24/10/2018

O SONHO DE BOZZO




Estado de angústia. O jeito é adormecer. Foi quando ocorreu o sonho de Bozzo. Hoje ele vive sob uma chuva de flores. A consagração popular dentro de um caos político de proporções assustadoras. No sonho, trevas. A elas, mistura de íntima inquietação, ao lado a figura de Aldo, olhar sereno, consolo para as almas crentes. 

- Aldo – exclamou Bozzo, entre ansioso e atormentado –, não acredito que a gente deva se curvar sob o jugo do Sistema político e social.
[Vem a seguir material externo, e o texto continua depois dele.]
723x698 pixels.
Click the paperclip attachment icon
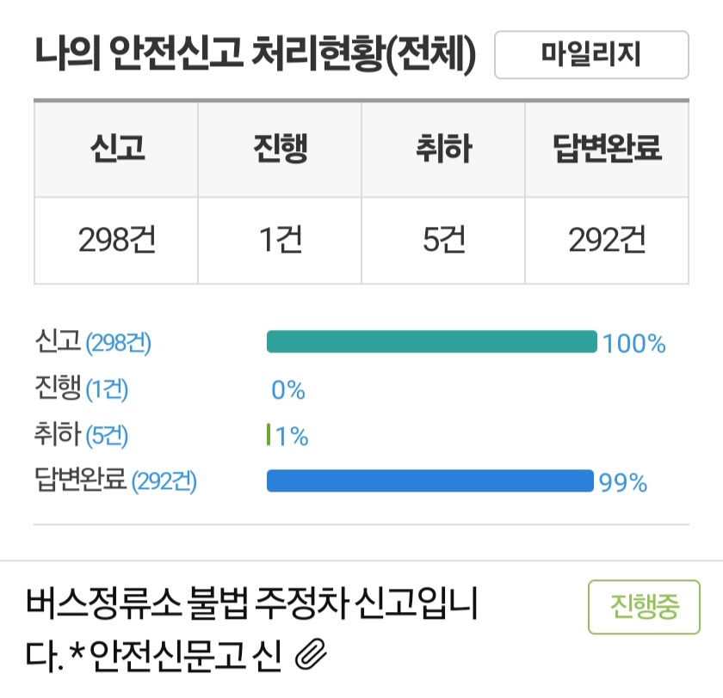311,654
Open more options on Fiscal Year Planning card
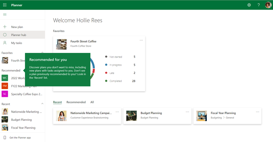273x142 pixels. 257,112
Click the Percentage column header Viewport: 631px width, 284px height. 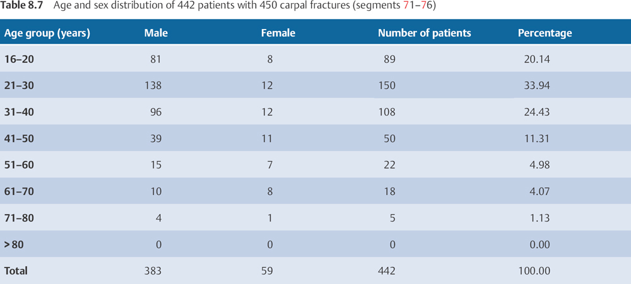(545, 33)
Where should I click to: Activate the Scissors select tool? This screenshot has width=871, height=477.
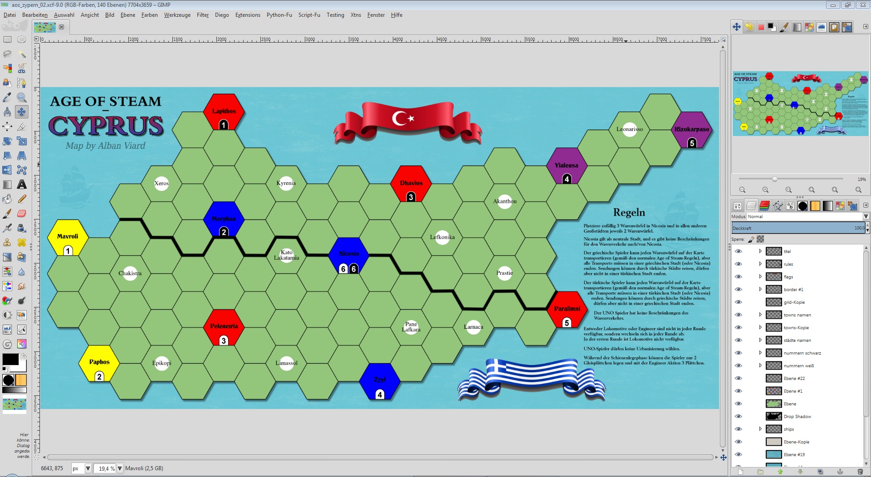click(x=21, y=68)
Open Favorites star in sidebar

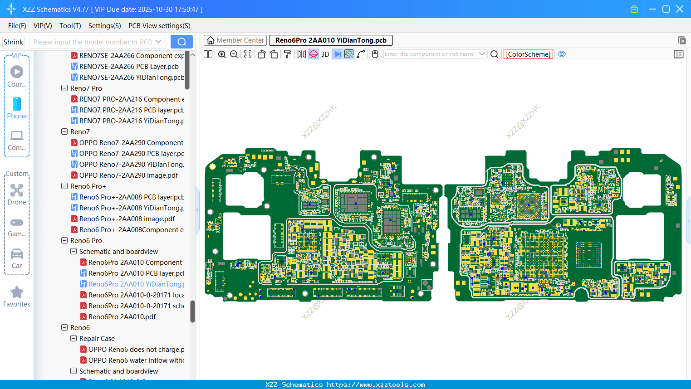click(x=17, y=297)
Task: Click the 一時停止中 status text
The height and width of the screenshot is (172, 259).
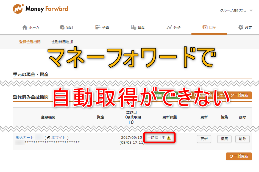Action: [156, 137]
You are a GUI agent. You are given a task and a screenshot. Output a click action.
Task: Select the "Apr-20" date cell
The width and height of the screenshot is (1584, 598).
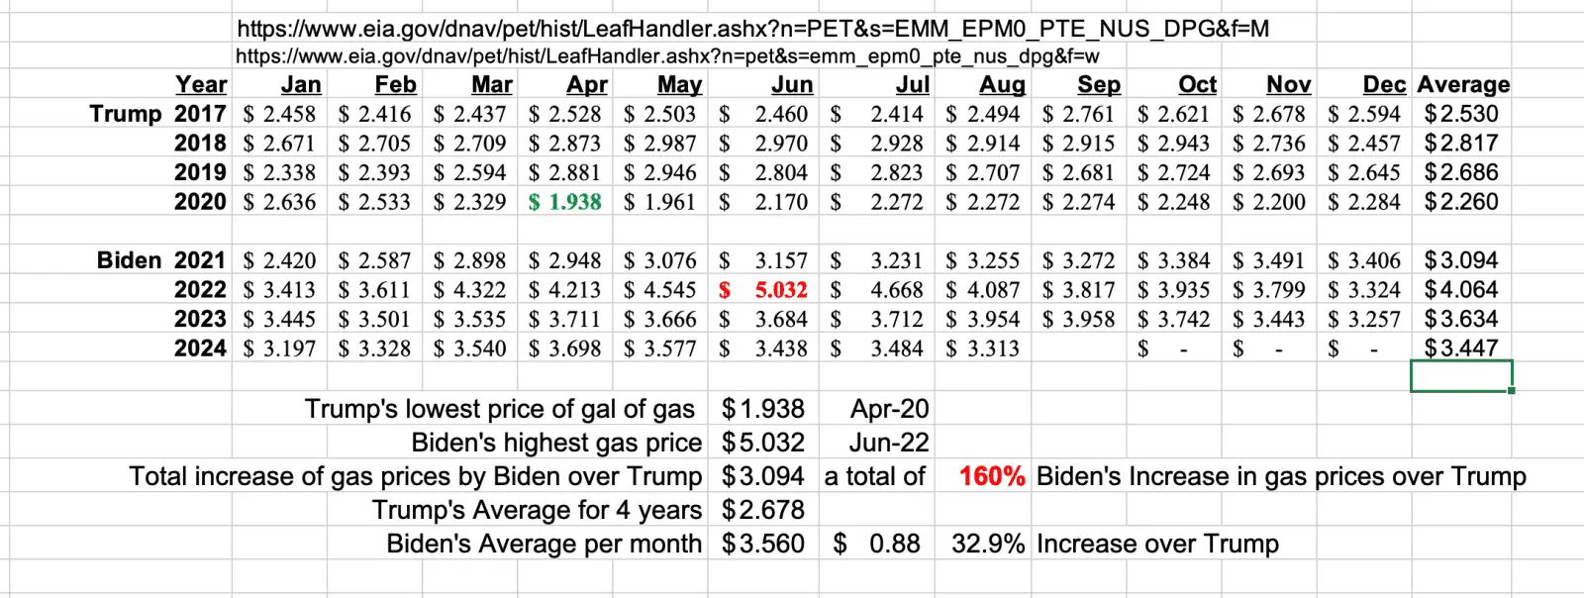click(x=889, y=409)
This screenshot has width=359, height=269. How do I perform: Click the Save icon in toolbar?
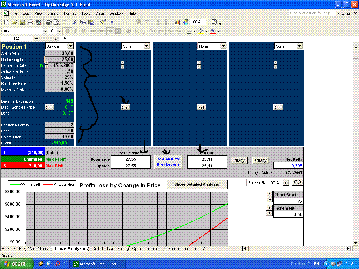(22, 22)
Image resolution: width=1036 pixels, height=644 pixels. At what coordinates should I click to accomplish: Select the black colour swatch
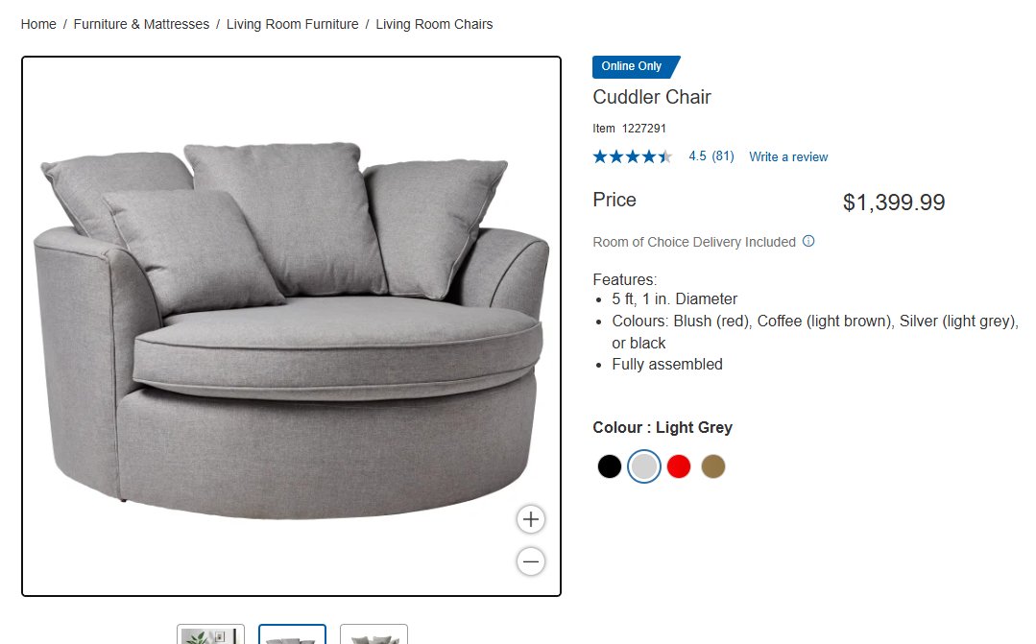click(x=609, y=466)
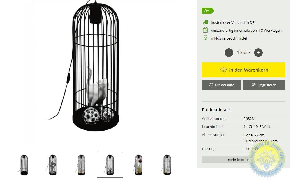
Task: Click the ukrled.com.ua watermark logo
Action: 267,160
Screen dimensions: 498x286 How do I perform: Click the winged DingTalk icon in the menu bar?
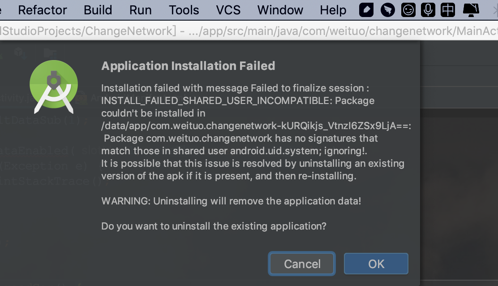click(x=387, y=9)
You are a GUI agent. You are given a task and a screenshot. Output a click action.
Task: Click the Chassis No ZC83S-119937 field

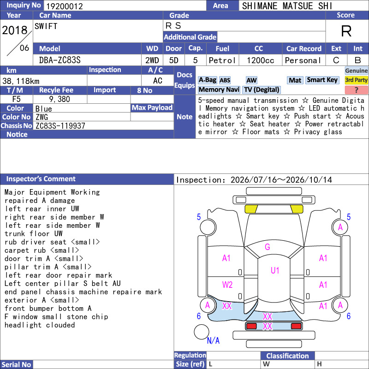tap(103, 126)
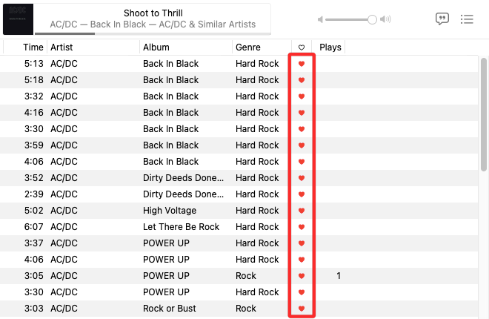
Task: Click the heart column header icon
Action: (x=302, y=47)
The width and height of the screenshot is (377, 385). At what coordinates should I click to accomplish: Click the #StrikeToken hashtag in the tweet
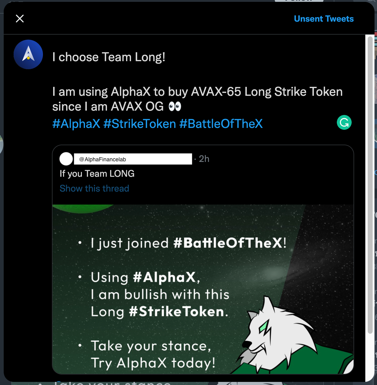coord(140,124)
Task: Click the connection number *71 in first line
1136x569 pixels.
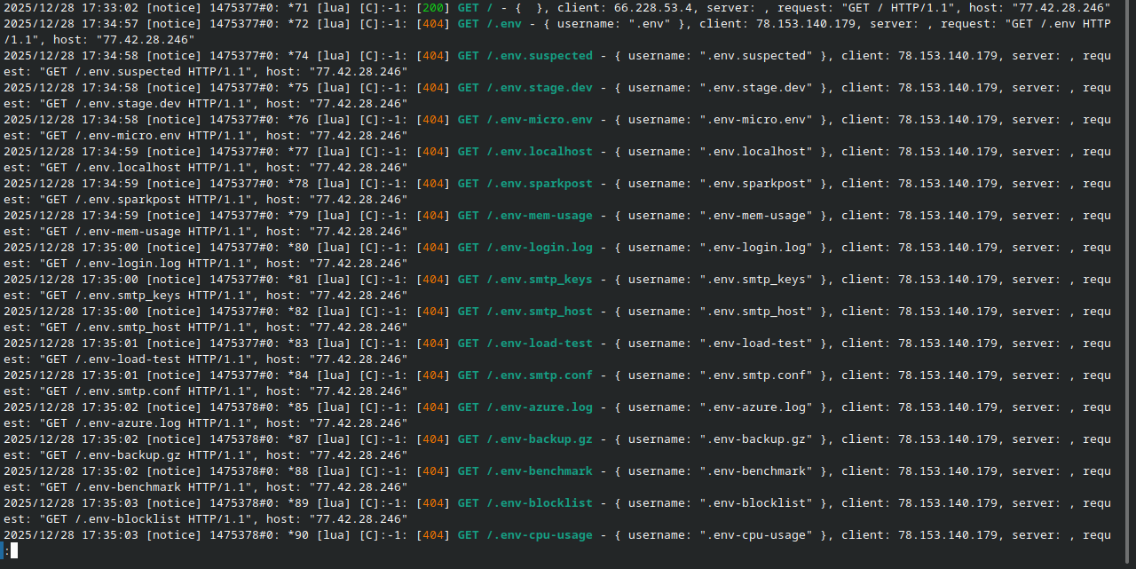Action: click(x=298, y=7)
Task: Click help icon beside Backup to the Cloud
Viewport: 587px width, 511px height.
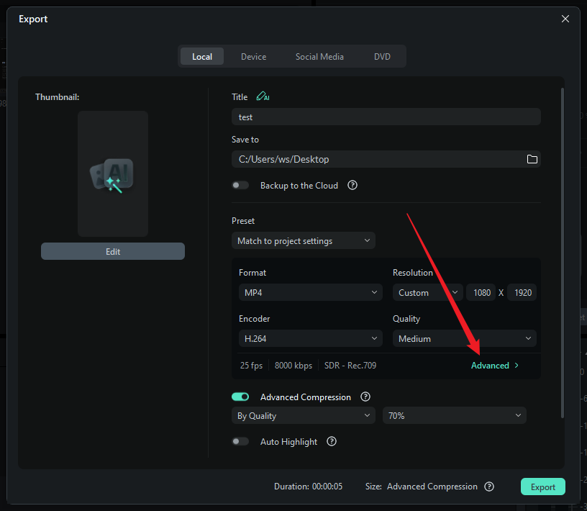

Bozzo enumera, ao longo da conversa, o que ele chama de “assalto” ao instituído pela tradição e que preserva a educação das famílias, a formação escolar, as regras de sobrevivência contra o crime, a sexualidade, o poder do Estado, como lidar com criminosos e as minorias depravadas e submissas em seus hábitos e costumes.
Não faltaram críticas aos discursos sobre proteção ambiental e à saúde dos cidadãos – estúpidos cuidados e restrições. O chamado golpe de 64 foi um movimento restaurador que praticou a tortura sim. Mas com toda a dignidade... O problema dela foi parar aí, não matar os criminosos. Teve outras complacências: com a homofobia, o sexismo e o racismo.  

- Bozzo. Como encarar tudo isso, na sua pressa exigida, a não ser guerreando com o mundo?
- É o que penso, seja o caso. As oportunidades estão aí.
Aldo insiste:
- Até que ponto se agrediria a democracia, os direitos humanos e as liberdades individuais? E o lado religioso e evangélico...
- Sou pelo “olho por olho, dente por dente” – o que da Bíblia mais tem a ver com a realidade.

Bozzo é pelo poder das armas. Bandido deve ser bandido morto; quem produz mais deve merecer o melhor trato; quem desvirtua o zelo pela tradição é inimigo.

- E o Novo Testamento com as lições de Jesus? Têm a ver com o amor entre as pessoas e o respeito ao meio ambiente.
- Isso produz efeitos nas pessoas mais ignorantes e desclassificadas. Ora, as reivindicações do nosso povo exigem um condutor enérgico e altivo. Principalmente numa situação tão delicada como as de hoje.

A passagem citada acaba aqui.